START DATA IN THIS EXERCISE

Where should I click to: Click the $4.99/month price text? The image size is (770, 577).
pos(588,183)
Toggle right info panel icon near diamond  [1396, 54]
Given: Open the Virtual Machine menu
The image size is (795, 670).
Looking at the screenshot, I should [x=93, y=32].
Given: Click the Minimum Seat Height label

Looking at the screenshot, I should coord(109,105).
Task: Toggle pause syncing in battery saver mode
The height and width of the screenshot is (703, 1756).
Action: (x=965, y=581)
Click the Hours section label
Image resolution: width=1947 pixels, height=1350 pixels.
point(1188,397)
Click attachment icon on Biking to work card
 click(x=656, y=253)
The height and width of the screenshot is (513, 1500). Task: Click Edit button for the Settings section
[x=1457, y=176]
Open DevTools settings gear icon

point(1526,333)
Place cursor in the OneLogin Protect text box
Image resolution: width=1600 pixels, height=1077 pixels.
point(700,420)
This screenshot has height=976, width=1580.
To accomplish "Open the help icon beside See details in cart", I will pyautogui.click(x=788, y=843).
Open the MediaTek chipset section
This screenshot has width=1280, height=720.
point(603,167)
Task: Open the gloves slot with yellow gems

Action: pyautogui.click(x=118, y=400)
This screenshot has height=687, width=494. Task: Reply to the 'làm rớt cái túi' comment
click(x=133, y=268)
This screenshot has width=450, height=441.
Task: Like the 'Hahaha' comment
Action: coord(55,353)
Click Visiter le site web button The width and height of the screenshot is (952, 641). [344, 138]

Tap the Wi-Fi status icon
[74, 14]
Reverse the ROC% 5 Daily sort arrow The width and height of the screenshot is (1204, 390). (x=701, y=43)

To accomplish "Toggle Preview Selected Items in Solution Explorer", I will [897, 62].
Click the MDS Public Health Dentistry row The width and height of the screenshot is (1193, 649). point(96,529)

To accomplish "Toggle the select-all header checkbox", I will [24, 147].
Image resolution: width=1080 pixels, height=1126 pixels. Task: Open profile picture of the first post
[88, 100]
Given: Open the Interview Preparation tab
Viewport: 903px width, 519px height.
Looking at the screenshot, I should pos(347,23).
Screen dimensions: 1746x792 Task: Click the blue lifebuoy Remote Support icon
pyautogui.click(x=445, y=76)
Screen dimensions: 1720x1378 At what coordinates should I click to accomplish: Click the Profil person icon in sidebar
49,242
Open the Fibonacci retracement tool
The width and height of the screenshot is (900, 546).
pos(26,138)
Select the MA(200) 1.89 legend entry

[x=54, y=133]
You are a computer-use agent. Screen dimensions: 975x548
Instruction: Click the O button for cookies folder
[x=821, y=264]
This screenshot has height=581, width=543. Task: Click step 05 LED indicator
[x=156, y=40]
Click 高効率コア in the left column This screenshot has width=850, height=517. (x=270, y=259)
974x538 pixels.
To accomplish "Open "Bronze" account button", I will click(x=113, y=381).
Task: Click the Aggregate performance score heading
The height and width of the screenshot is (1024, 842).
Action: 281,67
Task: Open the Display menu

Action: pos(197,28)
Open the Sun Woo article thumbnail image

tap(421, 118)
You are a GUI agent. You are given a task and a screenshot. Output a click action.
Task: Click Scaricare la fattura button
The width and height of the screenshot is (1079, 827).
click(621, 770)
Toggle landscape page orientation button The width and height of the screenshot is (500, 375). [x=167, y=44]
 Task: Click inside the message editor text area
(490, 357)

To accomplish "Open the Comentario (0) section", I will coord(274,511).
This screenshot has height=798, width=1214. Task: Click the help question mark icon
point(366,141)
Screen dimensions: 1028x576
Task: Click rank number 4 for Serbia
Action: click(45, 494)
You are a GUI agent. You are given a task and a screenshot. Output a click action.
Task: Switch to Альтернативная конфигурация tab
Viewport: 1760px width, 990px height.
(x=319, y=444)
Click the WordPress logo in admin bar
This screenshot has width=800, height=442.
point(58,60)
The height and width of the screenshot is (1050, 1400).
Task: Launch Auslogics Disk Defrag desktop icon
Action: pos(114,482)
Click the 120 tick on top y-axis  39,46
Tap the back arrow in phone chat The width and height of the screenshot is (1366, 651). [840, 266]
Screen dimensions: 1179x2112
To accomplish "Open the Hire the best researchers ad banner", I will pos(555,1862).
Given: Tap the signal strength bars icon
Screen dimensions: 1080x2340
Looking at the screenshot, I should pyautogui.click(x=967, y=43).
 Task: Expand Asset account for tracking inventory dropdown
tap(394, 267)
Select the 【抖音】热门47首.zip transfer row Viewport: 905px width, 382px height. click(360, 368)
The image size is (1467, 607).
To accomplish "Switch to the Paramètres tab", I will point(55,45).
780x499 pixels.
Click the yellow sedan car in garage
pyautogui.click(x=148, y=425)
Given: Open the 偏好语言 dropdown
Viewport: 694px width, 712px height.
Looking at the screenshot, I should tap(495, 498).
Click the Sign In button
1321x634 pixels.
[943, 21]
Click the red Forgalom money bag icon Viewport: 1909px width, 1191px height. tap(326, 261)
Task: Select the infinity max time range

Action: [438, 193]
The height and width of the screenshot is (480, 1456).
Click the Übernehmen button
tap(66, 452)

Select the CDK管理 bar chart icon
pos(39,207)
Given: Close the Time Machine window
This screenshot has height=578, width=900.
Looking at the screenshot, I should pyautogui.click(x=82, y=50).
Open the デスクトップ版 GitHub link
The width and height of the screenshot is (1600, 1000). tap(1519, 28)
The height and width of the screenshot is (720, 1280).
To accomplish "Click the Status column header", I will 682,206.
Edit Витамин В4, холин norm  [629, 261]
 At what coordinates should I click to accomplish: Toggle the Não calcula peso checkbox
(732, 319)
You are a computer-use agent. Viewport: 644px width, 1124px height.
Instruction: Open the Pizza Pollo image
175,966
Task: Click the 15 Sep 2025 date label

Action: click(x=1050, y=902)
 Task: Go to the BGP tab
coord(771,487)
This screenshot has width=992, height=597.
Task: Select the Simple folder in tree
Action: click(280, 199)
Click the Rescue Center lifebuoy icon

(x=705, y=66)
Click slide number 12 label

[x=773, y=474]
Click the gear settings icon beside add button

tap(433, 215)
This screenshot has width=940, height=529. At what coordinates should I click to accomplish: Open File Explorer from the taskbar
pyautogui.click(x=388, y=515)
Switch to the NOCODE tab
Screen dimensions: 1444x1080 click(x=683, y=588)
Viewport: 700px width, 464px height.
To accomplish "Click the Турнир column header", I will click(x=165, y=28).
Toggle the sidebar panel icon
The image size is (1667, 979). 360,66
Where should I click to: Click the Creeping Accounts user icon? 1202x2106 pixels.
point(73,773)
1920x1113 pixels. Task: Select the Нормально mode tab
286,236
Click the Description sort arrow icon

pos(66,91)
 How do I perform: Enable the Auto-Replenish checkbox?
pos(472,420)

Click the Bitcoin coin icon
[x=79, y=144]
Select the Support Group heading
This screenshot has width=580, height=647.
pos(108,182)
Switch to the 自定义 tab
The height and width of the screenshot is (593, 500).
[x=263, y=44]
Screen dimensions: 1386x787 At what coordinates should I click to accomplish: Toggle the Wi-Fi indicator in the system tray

END DATA IN THIS EXERCISE

# [GOAL OF THE EXERCISE]
Write out the listing exactly, keeping every character.

# [WRITTEN SOLUTION]
Where should I click to: Click the $4.99/month price text? The image size is (770, 577).
pos(588,183)
Toggle right info panel icon near diamond  [1396, 54]
Given: Open the Virtual Machine menu
The image size is (795, 670).
Looking at the screenshot, I should [x=93, y=32].
Given: Click the Minimum Seat Height label

Looking at the screenshot, I should coord(109,105).
Task: Toggle pause syncing in battery saver mode
The height and width of the screenshot is (703, 1756).
Action: (x=965, y=581)
Click the Hours section label
Image resolution: width=1947 pixels, height=1350 pixels.
point(1188,397)
Click attachment icon on Biking to work card
 click(x=656, y=253)
The height and width of the screenshot is (513, 1500). Task: Click Edit button for the Settings section
[x=1457, y=176]
Open DevTools settings gear icon

point(1526,333)
Place cursor in the OneLogin Protect text box
Image resolution: width=1600 pixels, height=1077 pixels.
point(700,420)
This screenshot has height=976, width=1580.
To accomplish "Open the help icon beside See details in cart", I will pyautogui.click(x=788, y=843).
Open the MediaTek chipset section
This screenshot has width=1280, height=720.
point(603,167)
Task: Open the gloves slot with yellow gems

Action: pyautogui.click(x=118, y=400)
This screenshot has height=687, width=494. Task: Reply to the 'làm rớt cái túi' comment
click(x=133, y=268)
This screenshot has width=450, height=441.
Task: Like the 'Hahaha' comment
Action: coord(55,353)
Click Visiter le site web button The width and height of the screenshot is (952, 641). [344, 138]

Tap the Wi-Fi status icon
[74, 14]
Reverse the ROC% 5 Daily sort arrow The width and height of the screenshot is (1204, 390). (x=701, y=43)

To accomplish "Toggle Preview Selected Items in Solution Explorer", I will [897, 62].
Click the MDS Public Health Dentistry row The width and height of the screenshot is (1193, 649). point(96,529)

To accomplish "Toggle the select-all header checkbox", I will [24, 147].
Image resolution: width=1080 pixels, height=1126 pixels. Task: Open profile picture of the first post
[88, 100]
Given: Open the Interview Preparation tab
Viewport: 903px width, 519px height.
Looking at the screenshot, I should pos(347,23).
Screen dimensions: 1746x792 Task: Click the blue lifebuoy Remote Support icon
pyautogui.click(x=445, y=76)
Screen dimensions: 1720x1378 At what coordinates should I click to accomplish: Click the Profil person icon in sidebar
49,242
Open the Fibonacci retracement tool
The width and height of the screenshot is (900, 546).
pos(26,138)
Select the MA(200) 1.89 legend entry

[x=54, y=133]
You are a computer-use agent. Screen dimensions: 975x548
Instruction: Click the O button for cookies folder
[x=821, y=264]
This screenshot has height=581, width=543. Task: Click step 05 LED indicator
[x=156, y=40]
Click 高効率コア in the left column This screenshot has width=850, height=517. (x=270, y=259)
974x538 pixels.
To accomplish "Open "Bronze" account button", I will click(x=113, y=381).
Task: Click the Aggregate performance score heading
The height and width of the screenshot is (1024, 842).
Action: 281,67
Task: Open the Display menu

Action: pos(197,28)
Open the Sun Woo article thumbnail image

tap(421, 118)
You are a GUI agent. You are given a task and a screenshot. Output a click action.
Task: Click Scaricare la fattura button
The width and height of the screenshot is (1079, 827).
click(621, 770)
Toggle landscape page orientation button The width and height of the screenshot is (500, 375). [x=167, y=44]
 Task: Click inside the message editor text area
(490, 357)

To accomplish "Open the Comentario (0) section", I will coord(274,511).
This screenshot has height=798, width=1214. Task: Click the help question mark icon
point(366,141)
Screen dimensions: 1028x576
Task: Click rank number 4 for Serbia
Action: click(45, 494)
You are a GUI agent. You are given a task and a screenshot. Output a click action.
Task: Switch to Альтернативная конфигурация tab
Viewport: 1760px width, 990px height.
(x=319, y=444)
Click the WordPress logo in admin bar
This screenshot has width=800, height=442.
point(58,60)
The height and width of the screenshot is (1050, 1400).
Task: Launch Auslogics Disk Defrag desktop icon
Action: pos(114,482)
Click the 120 tick on top y-axis  39,46
Tap the back arrow in phone chat The width and height of the screenshot is (1366, 651). [840, 266]
Screen dimensions: 1179x2112
To accomplish "Open the Hire the best researchers ad banner", I will pos(555,1862).
Given: Tap the signal strength bars icon
Screen dimensions: 1080x2340
Looking at the screenshot, I should pyautogui.click(x=967, y=43).
 Task: Expand Asset account for tracking inventory dropdown
tap(394, 267)
Select the 【抖音】热门47首.zip transfer row Viewport: 905px width, 382px height. click(360, 368)
The image size is (1467, 607).
To accomplish "Switch to the Paramètres tab", I will point(55,45).
780x499 pixels.
Click the yellow sedan car in garage
pyautogui.click(x=148, y=425)
Given: Open the 偏好语言 dropdown
Viewport: 694px width, 712px height.
Looking at the screenshot, I should tap(495, 498).
Click the Sign In button
1321x634 pixels.
[943, 21]
Click the red Forgalom money bag icon Viewport: 1909px width, 1191px height. tap(326, 261)
Task: Select the infinity max time range

Action: [438, 193]
The height and width of the screenshot is (480, 1456).
Click the Übernehmen button
tap(66, 452)

Select the CDK管理 bar chart icon
pos(39,207)
Given: Close the Time Machine window
This screenshot has height=578, width=900.
Looking at the screenshot, I should pyautogui.click(x=82, y=50).
Open the デスクトップ版 GitHub link
The width and height of the screenshot is (1600, 1000). tap(1519, 28)
The height and width of the screenshot is (720, 1280).
To accomplish "Click the Status column header", I will 682,206.
Edit Витамин В4, холин norm  [629, 261]
 At what coordinates should I click to accomplish: Toggle the Não calcula peso checkbox
(732, 319)
You are a computer-use agent. Viewport: 644px width, 1124px height.
Instruction: Open the Pizza Pollo image
175,966
Task: Click the 15 Sep 2025 date label

Action: click(x=1050, y=902)
 Task: Go to the BGP tab
coord(771,487)
This screenshot has width=992, height=597.
Task: Select the Simple folder in tree
Action: click(280, 199)
Click the Rescue Center lifebuoy icon

(x=705, y=66)
Click slide number 12 label

[x=773, y=474]
Click the gear settings icon beside add button

tap(433, 215)
This screenshot has width=940, height=529. At what coordinates should I click to accomplish: Open File Explorer from the taskbar
pyautogui.click(x=388, y=515)
Switch to the NOCODE tab
Screen dimensions: 1444x1080 click(x=683, y=588)
Viewport: 700px width, 464px height.
To accomplish "Click the Турнир column header", I will click(x=165, y=28).
Toggle the sidebar panel icon
The image size is (1667, 979). 360,66
Where should I click to: Click the Creeping Accounts user icon? 1202x2106 pixels.
point(73,773)
1920x1113 pixels. Task: Select the Нормально mode tab
286,236
Click the Description sort arrow icon

pos(66,91)
 How do I perform: Enable the Auto-Replenish checkbox?
pos(472,420)

Click the Bitcoin coin icon
[x=79, y=144]
Select the Support Group heading
This screenshot has width=580, height=647.
pos(108,182)
Switch to the 自定义 tab
The height and width of the screenshot is (593, 500).
[x=263, y=44]
Screen dimensions: 1386x787 At what coordinates should I click to accomplish: Toggle the Wi-Fi indicator in the system tray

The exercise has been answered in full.